Сына зовут Андреем, ему двадцать пять лет, он нигде не работает, занимается живописью, живет с нами. Но довольно часто ездит в наш загородный дом, там у него оборудована художественная студия. Он мечтатель, ведет богемный образ жизни. Рисует портреты, но особой популярностью его произведения искусства не пользуются, а соответственно от них нет никакого дохода, так что он находится на моем иждивении. Он весь в себе, задумчивый, витает где-то в облаках, художник одним словом, а живопись у него нечто вроде хобби.
– А почему вы не приобщите его к своему ремеслу? – разделываясь с третьим бутербродом, поинтересовался я.
Шереметьев снова сделал глоток из чашки с кофе и грустно сказал:
– К сожалению, у него нет к коммерческому делу способностей, а самое главное – интереса. Однако я всеми силами стараюсь приобщить Андрея к бизнесу, правда, мало чего на этом поприще добился. Но все же надеюсь, что с возрастом у него поменяются приоритеты и он станет бизнесменом. А пока, увы, на первом месте у него живопись.
– Еще члены семьи у вас имеются? – Допив кофе, я вытер салфеткой рот и положил ее в опустевшую от бутербродов тарелку.

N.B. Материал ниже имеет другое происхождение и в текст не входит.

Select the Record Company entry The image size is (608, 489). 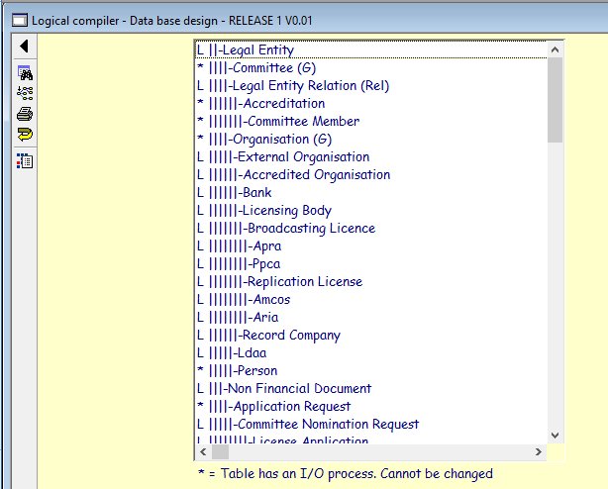coord(291,336)
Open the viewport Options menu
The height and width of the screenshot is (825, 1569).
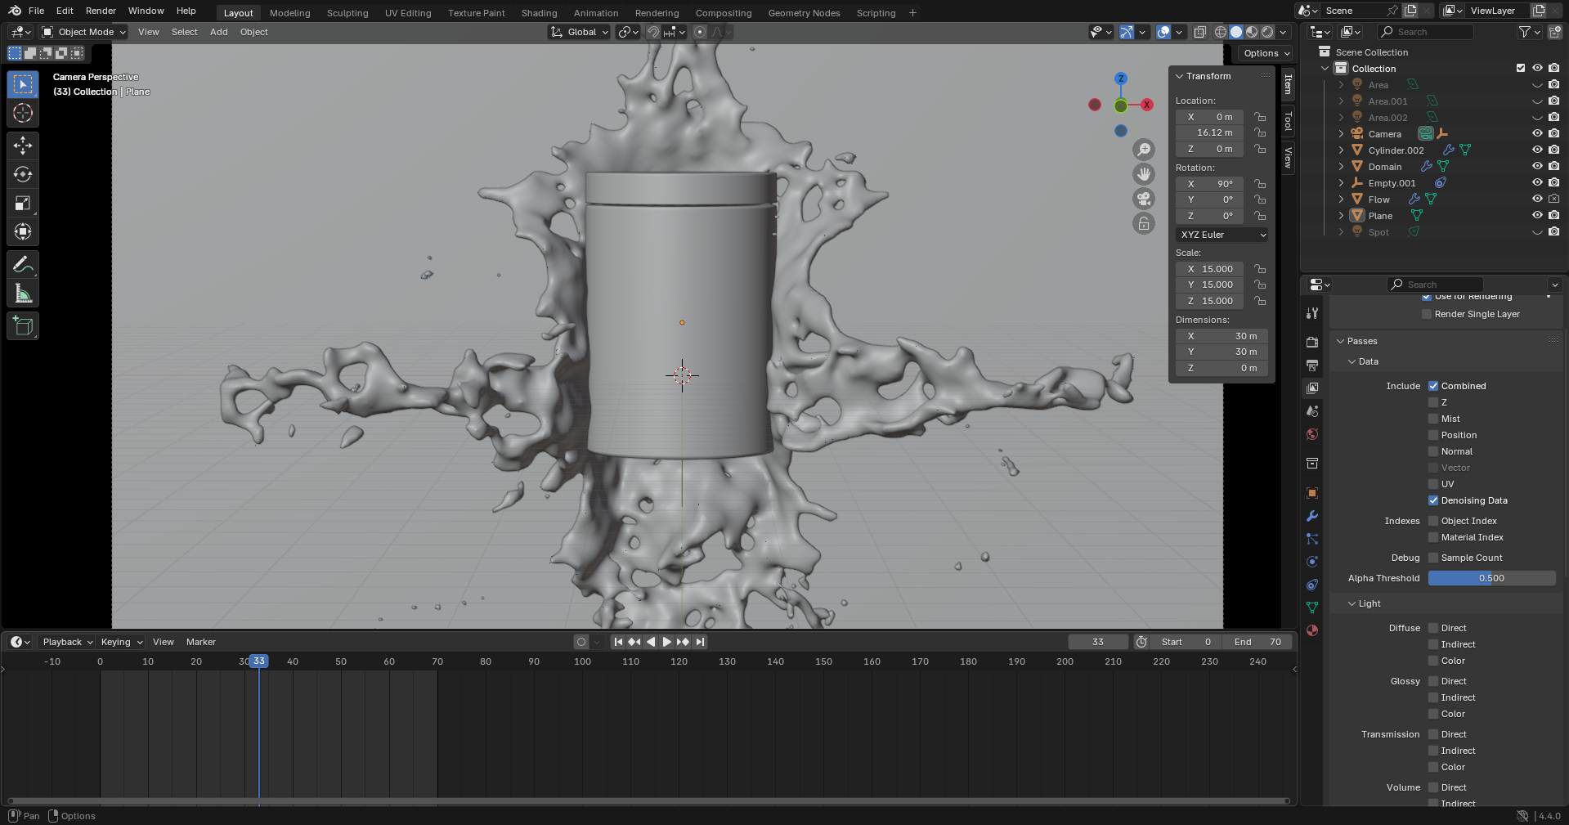pos(1264,52)
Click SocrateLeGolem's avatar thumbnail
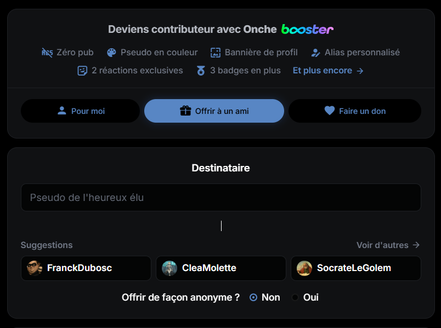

Алексей Михайлович кивнул:
– Еще имеется дочь, – он произнес это с особой мягкостью, и сразу стало ясно, что к дочери он относился с нежностью, она его любимица. – Ее зовут Ксения. Она наш совместный с Анастасией Федоровной ребенок. Ей двадцать лет. Ксюша учится на юрфаке, современная девушка, веселая, словоохотливая, любит пошутить, поприкалываться, как говорит нынешняя молодежь. Вся наша семья в ней души не чает. – Шереметьев сделал паузу и вновь заговорил: – Ну, и последняя из домочадцев это домработница Нина Николаевна Чеканшина. Ее вы уже видели, она много лет работает у нас, и мы относимся к ней как к члену нашей семьи. Она женщина расторопная, неболтливая, честная… Во всяком случае, в неблаговидных поступках она замечена не была, – после очередной паузы добавил Шереметьев. – Вот и все подозреваемые. – Он развел на столе руки в стороны, а потом вновь соединил пальцы, словно сгребая со стола невидимые предметы и подводя, таким образом, итог данным своим домочадцам характеристикам.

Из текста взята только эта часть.